Good friends Marjorie Wilkinson and Ruth Henry arrive at Miss Allen's school as incoming freshman. Hoping to room together, they are instead split up, with Marjorie finding her way into an exclusive sorority, while Ruth founds the school's first Girl Scout troupe.
In the first volume of Edith Lavell's "Girl Scout" series, Marjorie and her friend Ruth are starting boarding school. Ruth has chosen to go for the sole reason of hoping to be admitted to the school's exclusive sorority -- only four girls from each class are selected -- and her chum Marjorie follows in her wake. Marjorie is indifferent to the charms of the sorority because she's more interested in hockey, so Ruth is bitter when Marjorie is chosen while she is not. Ruth then decides to start a girl scout troop at Miss Allen's, which is a Good Thing, but her motives are Flawed. She sees it as a way to get revenge on Marjorie, who for various reasons isn't able to join, though she desperately wants to.
The book, which was published in 1922, is basically scouting propaganda, and is hackneyed and predictable . It doesn't really deserve three starts, but I have a bad cold and my brain is mush so this was peaceful and soothing.

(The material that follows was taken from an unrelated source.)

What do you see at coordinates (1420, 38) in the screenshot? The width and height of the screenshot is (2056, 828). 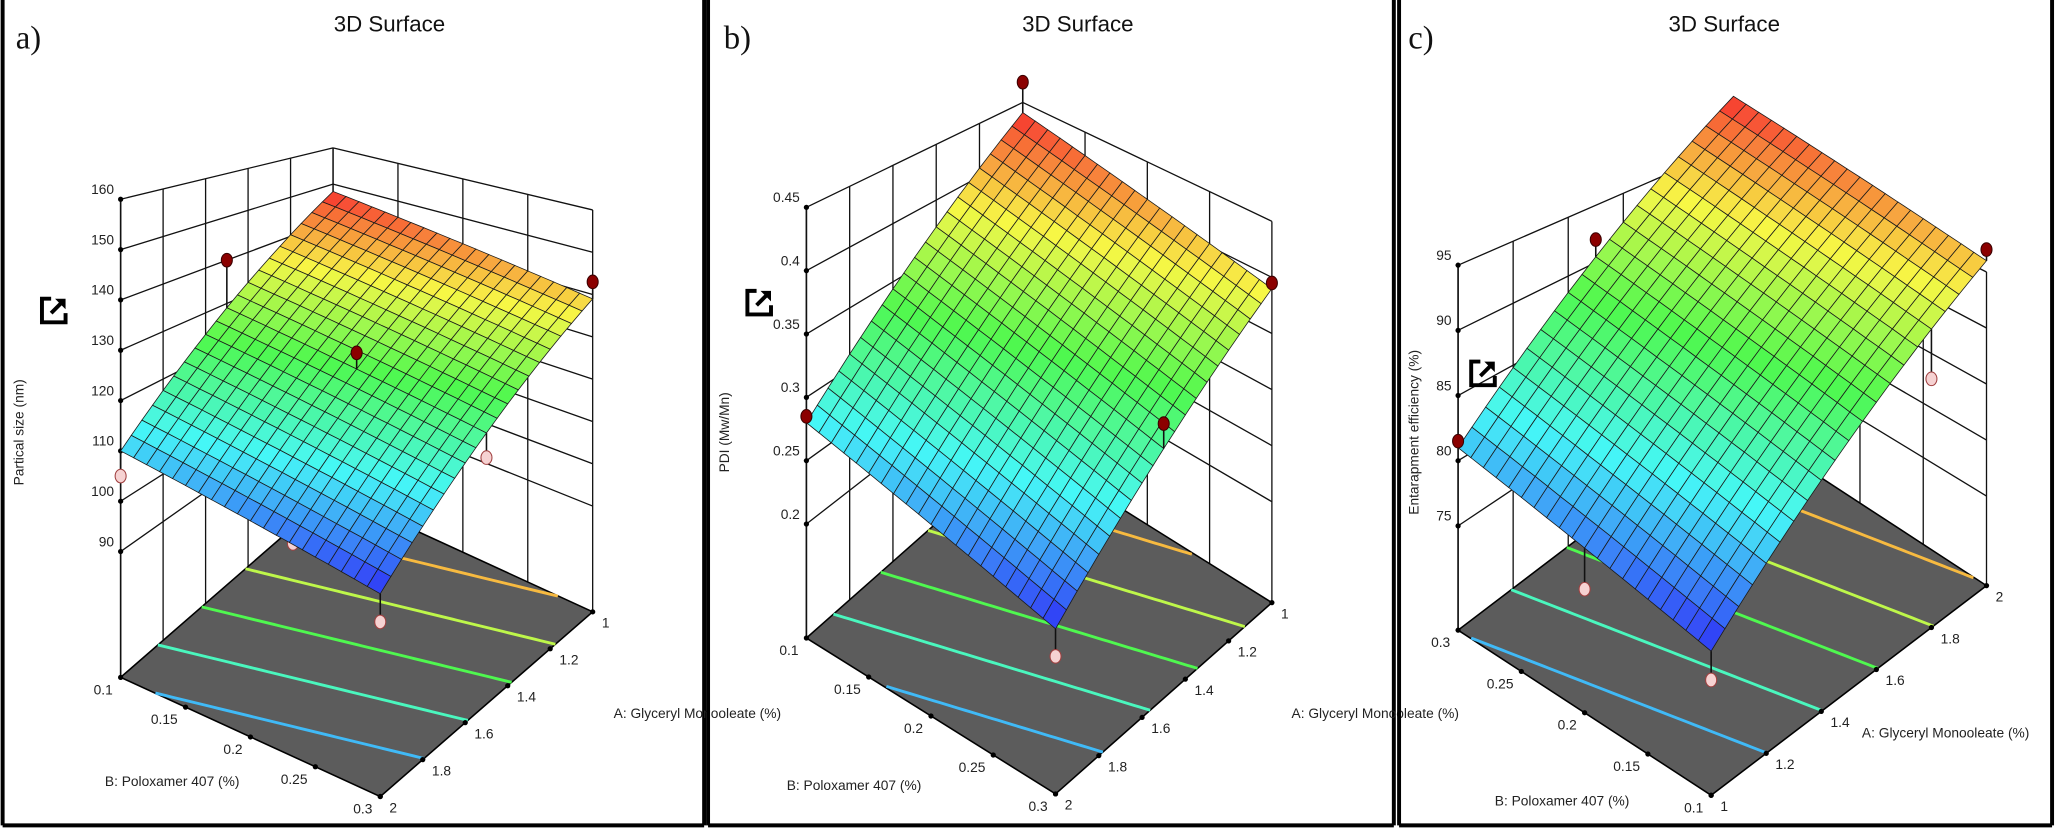 I see `panel-label: c)` at bounding box center [1420, 38].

Marjorie and Ruth are best friends when they go off to boarding school, but Ruth soon becomes jealous of Marjories natual popularity and when she is chosen to join the exclusive sorority. But Ruth is not. When the school decides to start the Girl Scouts Ruth sabotages Marjorie's chances of joining by causing her to fail her Latin test. it is only when Marjorie saves Ruth from drowning that Ruth confesses. Marjorie is allowed to join the Scouts and she forgives Ruth, although she will never really trust her again.
I first read this book over 40 years ago when my grandmother gave her set of these books to my sister. The book was first written in 1922, so it's obviously a different age. The characters are fairly one dimensional and simplistic, but for me, reading this series is more about nostalgia than anything else.